The answer must be the full listing, repeated exactly.
Task input section start
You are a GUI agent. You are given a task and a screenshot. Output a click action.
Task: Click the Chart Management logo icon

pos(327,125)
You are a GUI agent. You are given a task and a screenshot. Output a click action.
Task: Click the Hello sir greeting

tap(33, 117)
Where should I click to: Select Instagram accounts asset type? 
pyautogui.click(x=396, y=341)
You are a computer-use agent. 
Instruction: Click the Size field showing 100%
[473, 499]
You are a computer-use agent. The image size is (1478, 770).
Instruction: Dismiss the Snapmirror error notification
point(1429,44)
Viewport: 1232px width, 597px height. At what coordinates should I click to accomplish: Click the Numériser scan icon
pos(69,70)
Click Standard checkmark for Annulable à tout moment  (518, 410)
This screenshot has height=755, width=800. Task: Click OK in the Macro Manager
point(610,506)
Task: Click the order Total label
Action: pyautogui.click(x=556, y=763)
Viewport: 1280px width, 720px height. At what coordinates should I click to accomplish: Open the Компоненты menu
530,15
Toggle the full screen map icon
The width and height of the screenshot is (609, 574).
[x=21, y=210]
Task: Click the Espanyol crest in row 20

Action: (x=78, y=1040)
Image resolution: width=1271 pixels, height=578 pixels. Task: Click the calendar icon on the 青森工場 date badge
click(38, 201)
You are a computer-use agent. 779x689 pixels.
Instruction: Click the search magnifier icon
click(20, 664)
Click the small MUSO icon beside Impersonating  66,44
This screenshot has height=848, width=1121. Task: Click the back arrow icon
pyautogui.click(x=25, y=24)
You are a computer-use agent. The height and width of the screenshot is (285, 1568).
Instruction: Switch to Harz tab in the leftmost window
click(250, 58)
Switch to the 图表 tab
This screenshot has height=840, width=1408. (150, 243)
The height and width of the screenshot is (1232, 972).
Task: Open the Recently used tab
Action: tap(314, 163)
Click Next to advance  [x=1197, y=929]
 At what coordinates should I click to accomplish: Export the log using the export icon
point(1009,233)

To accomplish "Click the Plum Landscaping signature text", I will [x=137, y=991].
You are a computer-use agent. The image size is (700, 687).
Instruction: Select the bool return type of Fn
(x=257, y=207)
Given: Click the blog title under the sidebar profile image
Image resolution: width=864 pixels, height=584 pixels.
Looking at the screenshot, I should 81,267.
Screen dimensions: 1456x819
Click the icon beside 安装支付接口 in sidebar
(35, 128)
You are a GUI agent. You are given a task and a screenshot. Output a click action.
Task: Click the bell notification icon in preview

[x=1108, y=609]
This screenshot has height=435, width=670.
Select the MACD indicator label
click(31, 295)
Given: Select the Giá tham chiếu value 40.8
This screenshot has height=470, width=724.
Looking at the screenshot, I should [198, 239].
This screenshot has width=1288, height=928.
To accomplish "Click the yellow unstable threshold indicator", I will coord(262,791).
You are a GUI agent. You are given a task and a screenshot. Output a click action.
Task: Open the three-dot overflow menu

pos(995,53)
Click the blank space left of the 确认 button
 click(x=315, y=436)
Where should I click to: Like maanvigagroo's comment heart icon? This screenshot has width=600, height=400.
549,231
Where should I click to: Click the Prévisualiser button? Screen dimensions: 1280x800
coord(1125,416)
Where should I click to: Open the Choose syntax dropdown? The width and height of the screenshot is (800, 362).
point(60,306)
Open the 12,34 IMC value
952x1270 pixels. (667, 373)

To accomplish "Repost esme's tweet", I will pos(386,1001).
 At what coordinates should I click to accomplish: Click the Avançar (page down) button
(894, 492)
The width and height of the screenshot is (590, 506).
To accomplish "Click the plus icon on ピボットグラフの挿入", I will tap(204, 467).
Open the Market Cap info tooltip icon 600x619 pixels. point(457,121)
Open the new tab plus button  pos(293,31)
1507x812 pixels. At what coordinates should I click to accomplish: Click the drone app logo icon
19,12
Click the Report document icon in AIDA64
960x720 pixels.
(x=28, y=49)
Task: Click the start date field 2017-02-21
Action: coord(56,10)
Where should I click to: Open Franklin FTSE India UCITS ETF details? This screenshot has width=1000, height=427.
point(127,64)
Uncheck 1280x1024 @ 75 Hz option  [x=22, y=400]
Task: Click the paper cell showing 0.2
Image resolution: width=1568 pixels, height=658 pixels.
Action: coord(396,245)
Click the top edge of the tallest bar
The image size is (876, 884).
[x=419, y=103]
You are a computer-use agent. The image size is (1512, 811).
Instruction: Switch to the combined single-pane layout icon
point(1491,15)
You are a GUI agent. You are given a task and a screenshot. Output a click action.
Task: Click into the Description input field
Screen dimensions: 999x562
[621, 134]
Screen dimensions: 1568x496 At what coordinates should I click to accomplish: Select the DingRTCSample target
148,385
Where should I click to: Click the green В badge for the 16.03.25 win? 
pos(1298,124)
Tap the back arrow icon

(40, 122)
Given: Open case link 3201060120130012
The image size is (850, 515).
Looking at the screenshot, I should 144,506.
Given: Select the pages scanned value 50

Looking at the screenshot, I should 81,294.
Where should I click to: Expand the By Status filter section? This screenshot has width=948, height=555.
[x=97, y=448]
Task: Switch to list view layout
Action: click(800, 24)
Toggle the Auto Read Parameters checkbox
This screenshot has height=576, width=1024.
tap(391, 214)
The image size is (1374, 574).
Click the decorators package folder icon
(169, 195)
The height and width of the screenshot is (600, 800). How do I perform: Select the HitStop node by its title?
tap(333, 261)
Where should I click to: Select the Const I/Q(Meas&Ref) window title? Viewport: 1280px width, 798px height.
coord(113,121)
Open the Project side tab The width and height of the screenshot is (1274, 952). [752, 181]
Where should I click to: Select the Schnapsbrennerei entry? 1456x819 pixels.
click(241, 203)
Task input section end
#### Result:
You are a GUI agent. You are given a task and a screenshot. Output a click action.
Task: Click the Chart Management logo icon

pos(327,125)
You are a GUI agent. You are given a task and a screenshot. Output a click action.
Task: Click the Hello sir greeting

tap(33, 117)
Where should I click to: Select Instagram accounts asset type? 
pyautogui.click(x=396, y=341)
You are a computer-use agent. 
Instruction: Click the Size field showing 100%
[473, 499]
You are a computer-use agent. The image size is (1478, 770).
Instruction: Dismiss the Snapmirror error notification
point(1429,44)
Viewport: 1232px width, 597px height. At what coordinates should I click to accomplish: Click the Numériser scan icon
pos(69,70)
Click Standard checkmark for Annulable à tout moment  (518, 410)
This screenshot has height=755, width=800. Task: Click OK in the Macro Manager
point(610,506)
Task: Click the order Total label
Action: pyautogui.click(x=556, y=763)
Viewport: 1280px width, 720px height. At what coordinates should I click to accomplish: Open the Компоненты menu
530,15
Toggle the full screen map icon
The width and height of the screenshot is (609, 574).
[x=21, y=210]
Task: Click the Espanyol crest in row 20

Action: (x=78, y=1040)
Image resolution: width=1271 pixels, height=578 pixels. Task: Click the calendar icon on the 青森工場 date badge
click(38, 201)
You are a computer-use agent. 779x689 pixels.
Instruction: Click the search magnifier icon
click(20, 664)
Click the small MUSO icon beside Impersonating  66,44
This screenshot has height=848, width=1121. Task: Click the back arrow icon
pyautogui.click(x=25, y=24)
You are a computer-use agent. The height and width of the screenshot is (285, 1568).
Instruction: Switch to Harz tab in the leftmost window
click(250, 58)
Switch to the 图表 tab
This screenshot has height=840, width=1408. (150, 243)
The height and width of the screenshot is (1232, 972).
Task: Open the Recently used tab
Action: tap(314, 163)
Click Next to advance  [x=1197, y=929]
 At what coordinates should I click to accomplish: Export the log using the export icon
point(1009,233)

To accomplish "Click the Plum Landscaping signature text", I will [x=137, y=991].
You are a computer-use agent. The image size is (700, 687).
Instruction: Select the bool return type of Fn
(x=257, y=207)
Given: Click the blog title under the sidebar profile image
Image resolution: width=864 pixels, height=584 pixels.
Looking at the screenshot, I should 81,267.
Screen dimensions: 1456x819
Click the icon beside 安装支付接口 in sidebar
(35, 128)
You are a GUI agent. You are given a task and a screenshot. Output a click action.
Task: Click the bell notification icon in preview

[x=1108, y=609]
This screenshot has height=435, width=670.
Select the MACD indicator label
click(31, 295)
Given: Select the Giá tham chiếu value 40.8
This screenshot has height=470, width=724.
Looking at the screenshot, I should [198, 239].
This screenshot has width=1288, height=928.
To accomplish "Click the yellow unstable threshold indicator", I will coord(262,791).
You are a GUI agent. You are given a task and a screenshot. Output a click action.
Task: Open the three-dot overflow menu

pos(995,53)
Click the blank space left of the 确认 button
 click(x=315, y=436)
Where should I click to: Like maanvigagroo's comment heart icon? This screenshot has width=600, height=400.
549,231
Where should I click to: Click the Prévisualiser button? Screen dimensions: 1280x800
coord(1125,416)
Where should I click to: Open the Choose syntax dropdown? The width and height of the screenshot is (800, 362).
point(60,306)
Open the 12,34 IMC value
952x1270 pixels. (667, 373)

To accomplish "Repost esme's tweet", I will pos(386,1001).
 At what coordinates should I click to accomplish: Click the Avançar (page down) button
(894, 492)
The width and height of the screenshot is (590, 506).
To accomplish "Click the plus icon on ピボットグラフの挿入", I will tap(204, 467).
Open the Market Cap info tooltip icon 600x619 pixels. point(457,121)
Open the new tab plus button  pos(293,31)
1507x812 pixels. At what coordinates should I click to accomplish: Click the drone app logo icon
19,12
Click the Report document icon in AIDA64
960x720 pixels.
(x=28, y=49)
Task: Click the start date field 2017-02-21
Action: coord(56,10)
Where should I click to: Open Franklin FTSE India UCITS ETF details? This screenshot has width=1000, height=427.
point(127,64)
Uncheck 1280x1024 @ 75 Hz option  [x=22, y=400]
Task: Click the paper cell showing 0.2
Image resolution: width=1568 pixels, height=658 pixels.
Action: coord(396,245)
Click the top edge of the tallest bar
The image size is (876, 884).
[x=419, y=103]
You are a computer-use agent. The image size is (1512, 811).
Instruction: Switch to the combined single-pane layout icon
point(1491,15)
You are a GUI agent. You are given a task and a screenshot. Output a click action.
Task: Click into the Description input field
Screen dimensions: 999x562
[621, 134]
Screen dimensions: 1568x496 At what coordinates should I click to accomplish: Select the DingRTCSample target
148,385
Where should I click to: Click the green В badge for the 16.03.25 win? 
pos(1298,124)
Tap the back arrow icon

(40, 122)
Given: Open case link 3201060120130012
The image size is (850, 515).
Looking at the screenshot, I should 144,506.
Given: Select the pages scanned value 50

Looking at the screenshot, I should 81,294.
Where should I click to: Expand the By Status filter section? This screenshot has width=948, height=555.
[x=97, y=448]
Task: Switch to list view layout
Action: click(800, 24)
Toggle the Auto Read Parameters checkbox
This screenshot has height=576, width=1024.
tap(391, 214)
The image size is (1374, 574).
Click the decorators package folder icon
(169, 195)
The height and width of the screenshot is (600, 800). How do I perform: Select the HitStop node by its title?
tap(333, 261)
Where should I click to: Select the Const I/Q(Meas&Ref) window title? Viewport: 1280px width, 798px height.
coord(113,121)
Open the Project side tab The width and height of the screenshot is (1274, 952). [752, 181]
Where should I click to: Select the Schnapsbrennerei entry? 1456x819 pixels.
click(241, 203)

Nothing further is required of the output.